Mary Harvey, when asked about the demise of her marriage, declined to comment.
Does the intense, constant scrutiny that celebrities must endure make maintaining a marriage more difficult? Sometimes it does, according to relationship experts who say marriage under a glass bowl presents additional pressures. Many celebrities, though often idolized by fans, suffer from many of the same emotional problems that non-celebrities do. Because of their larger-than-life status, many don't seek the counseling they need, and, experts say, that's when problems occur.
"What it comes down to is communication," says Bronwen Millet, Ph.D., a licensed clinical psychologist in Washington, D.C. "Whether the problem is infidelity, gambling or not enough intimacy, it comes down to communication, whether you are a celebrity or Joe Blow on the corner."

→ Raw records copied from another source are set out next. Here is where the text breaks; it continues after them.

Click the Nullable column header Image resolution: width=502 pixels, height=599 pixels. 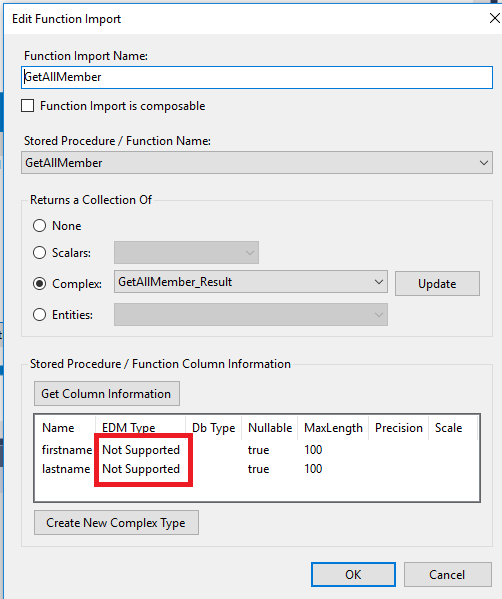click(270, 428)
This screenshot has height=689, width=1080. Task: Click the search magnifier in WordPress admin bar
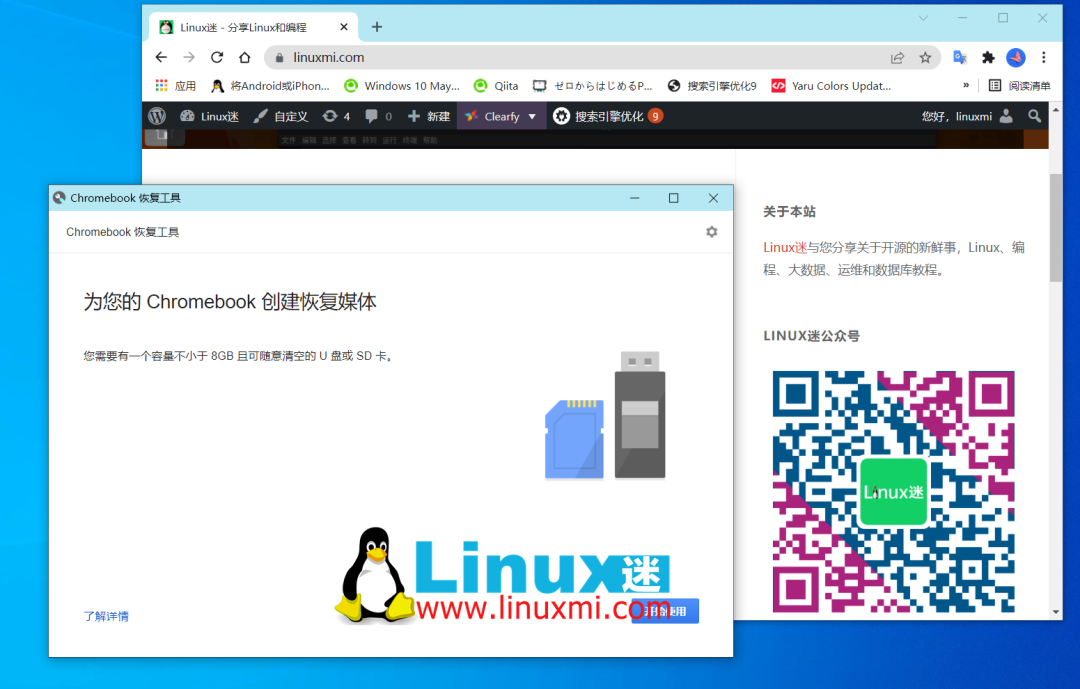click(x=1035, y=115)
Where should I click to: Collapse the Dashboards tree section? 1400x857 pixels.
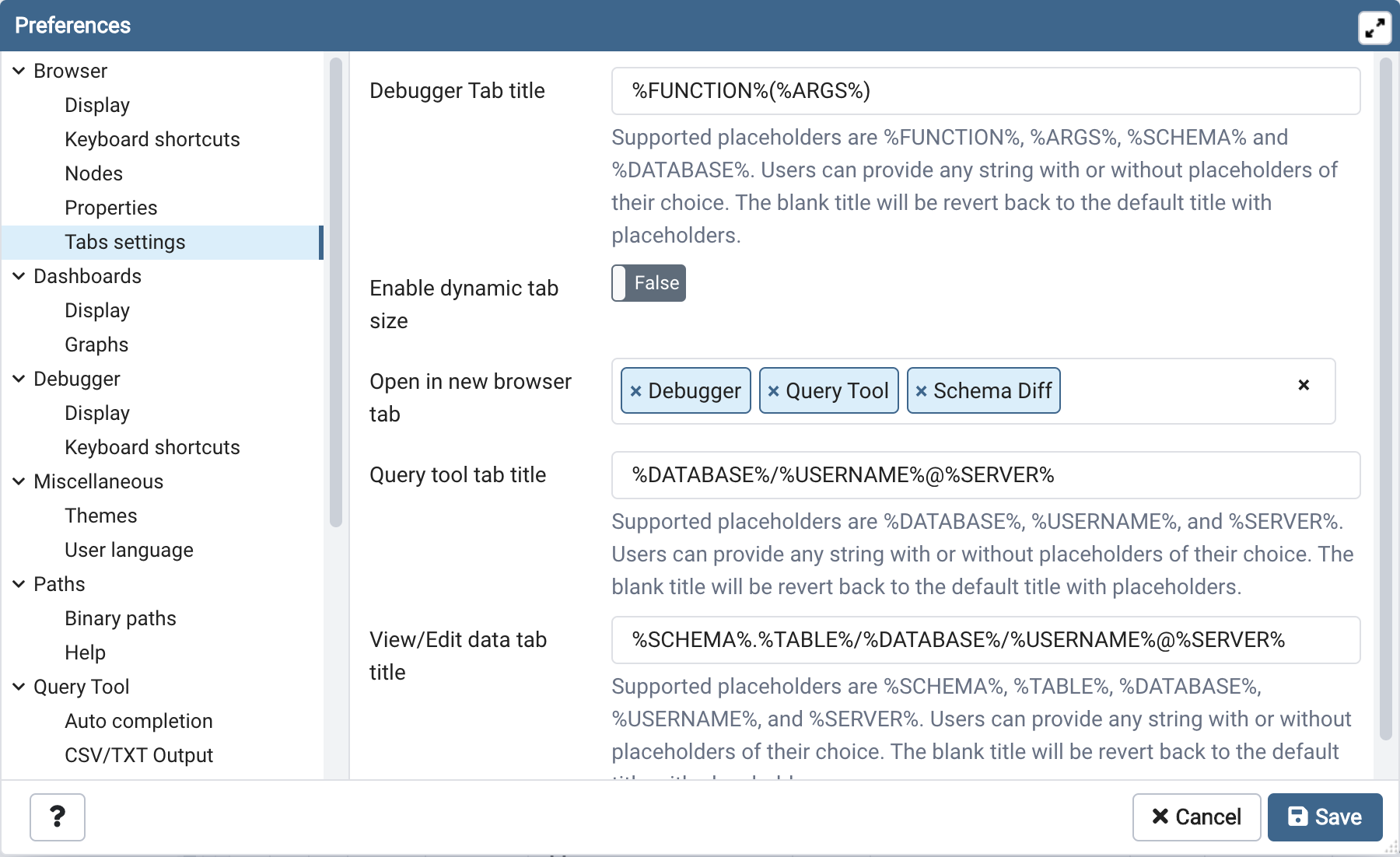[19, 276]
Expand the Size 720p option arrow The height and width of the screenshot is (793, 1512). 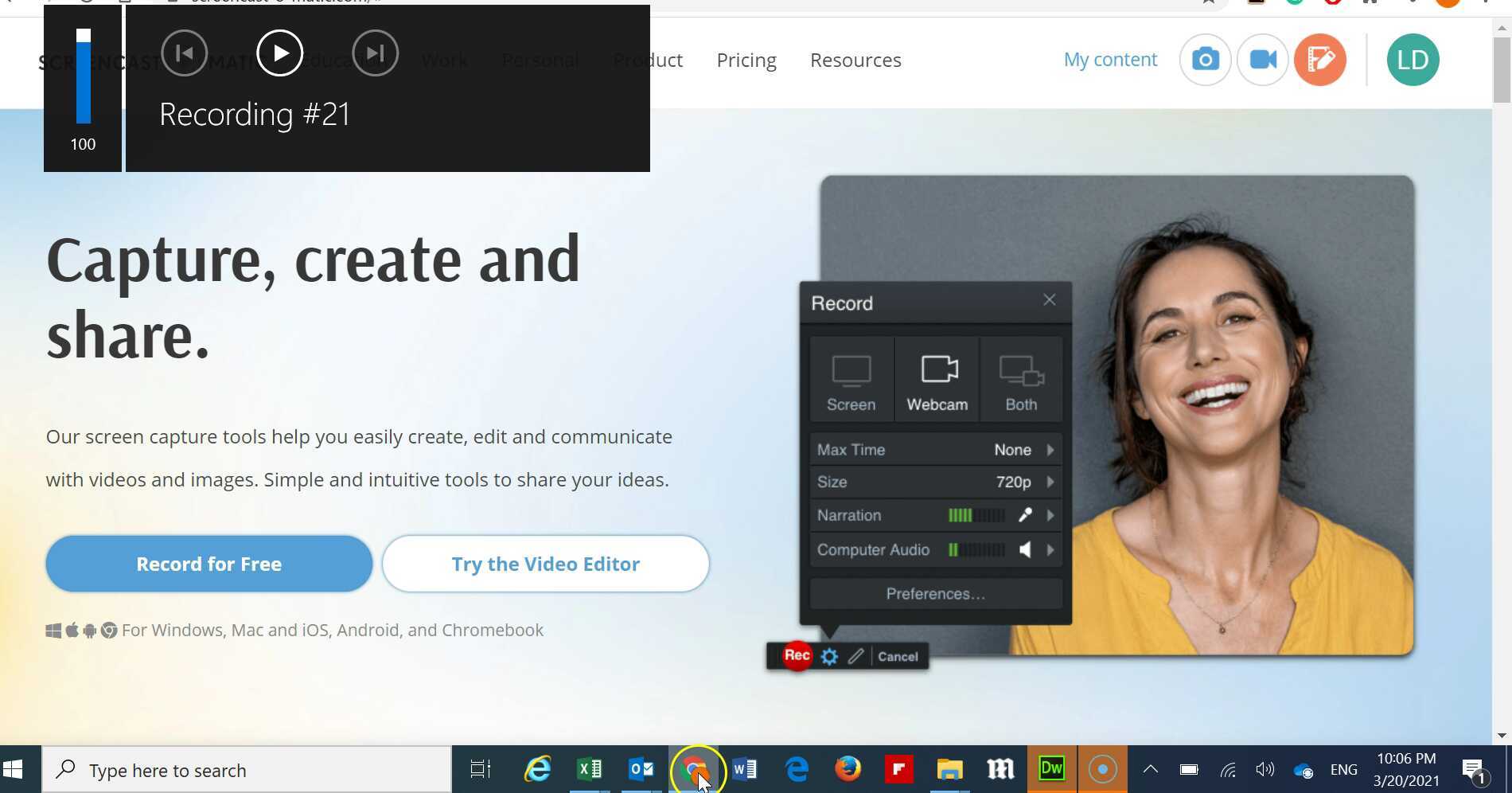(x=1050, y=482)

Maintaining a celebrity relationship takes work, according to Samuel L. Jackson, who has been married to actress LaTanya Richardson for 25 years. Jackson pointed out that communication is the key to his marriage's longevity. "People get angry with each other; people have issues. You either work through them or you just walk away from them or each other," he told EBONY in a recent interview.
Some celebrities have chosen to live outside of Hollywood, frowned on for its permissive lifestyle, which is as well known as the wealthy and famous people who live there. It can be a tough place to settle into domestic tranquility, a fact that is further evidenced by the growing list of recent break-ups: Kenneth (Babyface) Edmonds and his wife, Tracey, earlier this year announced that they were divorcing; Vanessa L. Williams and former NBA star Rick Fox have parted ways, although their divorce is pending; and actress Gabrielle Union and her husband, Chris Howard, a former running back for the Jacksonville Jaguars, have split up as well.
Even a rumor about a celebrity breakup can cause an avalanche of public reaction, especially as Internet blogs, celebrity magazines and television shows tout the possibility of trouble in paradise.
"Let's face it," says psychologist Sandra E. Cox, Ph.D., who has offices in L.A., where celebrity sightings are the norm, "people are looking at the silver screen and TV and watching these celebrities who are rich and famous and wishing that they could have that dream. It's a fascination that Americans have."